* **Exercise objective**
Without changing a single character, copy every record below.

<<<<

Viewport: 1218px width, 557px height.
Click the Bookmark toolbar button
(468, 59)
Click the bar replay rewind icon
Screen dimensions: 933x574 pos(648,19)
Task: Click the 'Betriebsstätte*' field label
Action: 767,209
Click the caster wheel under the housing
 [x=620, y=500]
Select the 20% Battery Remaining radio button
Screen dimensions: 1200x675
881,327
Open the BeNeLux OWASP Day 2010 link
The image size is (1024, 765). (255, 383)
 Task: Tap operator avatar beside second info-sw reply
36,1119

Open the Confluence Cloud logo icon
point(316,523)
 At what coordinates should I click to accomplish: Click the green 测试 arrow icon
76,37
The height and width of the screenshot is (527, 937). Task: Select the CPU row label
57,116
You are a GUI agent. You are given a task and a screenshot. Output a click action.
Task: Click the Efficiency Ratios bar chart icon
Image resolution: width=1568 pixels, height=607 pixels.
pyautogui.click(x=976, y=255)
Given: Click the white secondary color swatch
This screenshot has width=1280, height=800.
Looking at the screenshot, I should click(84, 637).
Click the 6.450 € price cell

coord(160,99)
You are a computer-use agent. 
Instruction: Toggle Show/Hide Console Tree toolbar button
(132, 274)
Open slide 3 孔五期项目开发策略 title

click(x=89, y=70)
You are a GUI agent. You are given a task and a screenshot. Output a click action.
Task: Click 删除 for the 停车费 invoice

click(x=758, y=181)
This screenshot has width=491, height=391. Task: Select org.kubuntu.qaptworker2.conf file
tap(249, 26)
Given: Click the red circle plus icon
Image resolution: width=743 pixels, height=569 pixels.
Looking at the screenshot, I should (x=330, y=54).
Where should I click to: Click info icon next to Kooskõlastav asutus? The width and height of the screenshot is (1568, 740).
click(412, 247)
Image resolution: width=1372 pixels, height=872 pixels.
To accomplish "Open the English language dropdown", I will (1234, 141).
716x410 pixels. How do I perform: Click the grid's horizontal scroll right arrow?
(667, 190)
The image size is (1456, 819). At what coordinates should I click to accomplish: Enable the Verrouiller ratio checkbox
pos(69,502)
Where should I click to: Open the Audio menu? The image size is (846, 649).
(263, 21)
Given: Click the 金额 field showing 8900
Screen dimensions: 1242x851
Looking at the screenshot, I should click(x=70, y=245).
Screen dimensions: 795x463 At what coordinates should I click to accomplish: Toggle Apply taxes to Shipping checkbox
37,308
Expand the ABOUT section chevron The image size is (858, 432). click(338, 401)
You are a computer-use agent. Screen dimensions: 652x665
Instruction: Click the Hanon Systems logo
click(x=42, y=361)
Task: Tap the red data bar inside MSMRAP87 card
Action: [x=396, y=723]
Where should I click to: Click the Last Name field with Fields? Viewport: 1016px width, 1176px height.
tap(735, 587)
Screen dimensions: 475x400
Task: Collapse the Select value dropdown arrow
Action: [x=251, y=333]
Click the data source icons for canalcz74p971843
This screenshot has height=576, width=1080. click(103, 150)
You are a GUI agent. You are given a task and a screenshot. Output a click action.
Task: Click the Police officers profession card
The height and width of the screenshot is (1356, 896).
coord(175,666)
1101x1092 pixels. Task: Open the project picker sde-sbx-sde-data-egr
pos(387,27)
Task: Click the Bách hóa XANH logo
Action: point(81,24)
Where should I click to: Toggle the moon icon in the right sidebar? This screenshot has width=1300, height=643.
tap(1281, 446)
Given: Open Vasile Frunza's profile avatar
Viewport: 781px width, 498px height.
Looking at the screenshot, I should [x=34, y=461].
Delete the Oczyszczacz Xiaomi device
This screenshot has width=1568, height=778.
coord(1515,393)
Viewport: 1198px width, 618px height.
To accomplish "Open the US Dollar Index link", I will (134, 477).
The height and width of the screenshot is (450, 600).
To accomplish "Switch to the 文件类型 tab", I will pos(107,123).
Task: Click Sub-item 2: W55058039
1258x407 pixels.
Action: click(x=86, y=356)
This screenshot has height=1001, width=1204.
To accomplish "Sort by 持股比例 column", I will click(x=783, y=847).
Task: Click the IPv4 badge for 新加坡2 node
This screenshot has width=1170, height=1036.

>>>>

* **Answer space**
Viewport: 1218px width, 557px height.
Click the Bookmark toolbar button
(468, 59)
Click the bar replay rewind icon
Screen dimensions: 933x574 pos(648,19)
Task: Click the 'Betriebsstätte*' field label
Action: 767,209
Click the caster wheel under the housing
 [x=620, y=500]
Select the 20% Battery Remaining radio button
Screen dimensions: 1200x675
881,327
Open the BeNeLux OWASP Day 2010 link
The image size is (1024, 765). (255, 383)
 Task: Tap operator avatar beside second info-sw reply
36,1119

Open the Confluence Cloud logo icon
point(316,523)
 At what coordinates should I click to accomplish: Click the green 测试 arrow icon
76,37
The height and width of the screenshot is (527, 937). Task: Select the CPU row label
57,116
You are a GUI agent. You are given a task and a screenshot. Output a click action.
Task: Click the Efficiency Ratios bar chart icon
Image resolution: width=1568 pixels, height=607 pixels.
pyautogui.click(x=976, y=255)
Given: Click the white secondary color swatch
This screenshot has width=1280, height=800.
Looking at the screenshot, I should click(84, 637).
Click the 6.450 € price cell

coord(160,99)
You are a computer-use agent. 
Instruction: Toggle Show/Hide Console Tree toolbar button
(132, 274)
Open slide 3 孔五期项目开发策略 title

click(x=89, y=70)
You are a GUI agent. You are given a task and a screenshot. Output a click action.
Task: Click 删除 for the 停车费 invoice

click(x=758, y=181)
This screenshot has width=491, height=391. Task: Select org.kubuntu.qaptworker2.conf file
tap(249, 26)
Given: Click the red circle plus icon
Image resolution: width=743 pixels, height=569 pixels.
Looking at the screenshot, I should (x=330, y=54).
Where should I click to: Click info icon next to Kooskõlastav asutus? The width and height of the screenshot is (1568, 740).
click(412, 247)
Image resolution: width=1372 pixels, height=872 pixels.
To accomplish "Open the English language dropdown", I will (1234, 141).
716x410 pixels. How do I perform: Click the grid's horizontal scroll right arrow?
(667, 190)
The image size is (1456, 819). At what coordinates should I click to accomplish: Enable the Verrouiller ratio checkbox
pos(69,502)
Where should I click to: Open the Audio menu? The image size is (846, 649).
(263, 21)
Given: Click the 金额 field showing 8900
Screen dimensions: 1242x851
Looking at the screenshot, I should click(x=70, y=245).
Screen dimensions: 795x463 At what coordinates should I click to accomplish: Toggle Apply taxes to Shipping checkbox
37,308
Expand the ABOUT section chevron The image size is (858, 432). click(338, 401)
You are a computer-use agent. Screen dimensions: 652x665
Instruction: Click the Hanon Systems logo
click(x=42, y=361)
Task: Tap the red data bar inside MSMRAP87 card
Action: [x=396, y=723]
Where should I click to: Click the Last Name field with Fields? Viewport: 1016px width, 1176px height.
tap(735, 587)
Screen dimensions: 475x400
Task: Collapse the Select value dropdown arrow
Action: [x=251, y=333]
Click the data source icons for canalcz74p971843
This screenshot has height=576, width=1080. click(103, 150)
You are a GUI agent. You are given a task and a screenshot. Output a click action.
Task: Click the Police officers profession card
The height and width of the screenshot is (1356, 896).
coord(175,666)
1101x1092 pixels. Task: Open the project picker sde-sbx-sde-data-egr
pos(387,27)
Task: Click the Bách hóa XANH logo
Action: point(81,24)
Where should I click to: Toggle the moon icon in the right sidebar? This screenshot has width=1300, height=643.
tap(1281, 446)
Given: Open Vasile Frunza's profile avatar
Viewport: 781px width, 498px height.
Looking at the screenshot, I should [x=34, y=461].
Delete the Oczyszczacz Xiaomi device
This screenshot has width=1568, height=778.
coord(1515,393)
Viewport: 1198px width, 618px height.
To accomplish "Open the US Dollar Index link", I will (134, 477).
The height and width of the screenshot is (450, 600).
To accomplish "Switch to the 文件类型 tab", I will pos(107,123).
Task: Click Sub-item 2: W55058039
1258x407 pixels.
Action: click(x=86, y=356)
This screenshot has height=1001, width=1204.
To accomplish "Sort by 持股比例 column", I will click(x=783, y=847).
Task: Click the IPv4 badge for 新加坡2 node
This screenshot has width=1170, height=1036.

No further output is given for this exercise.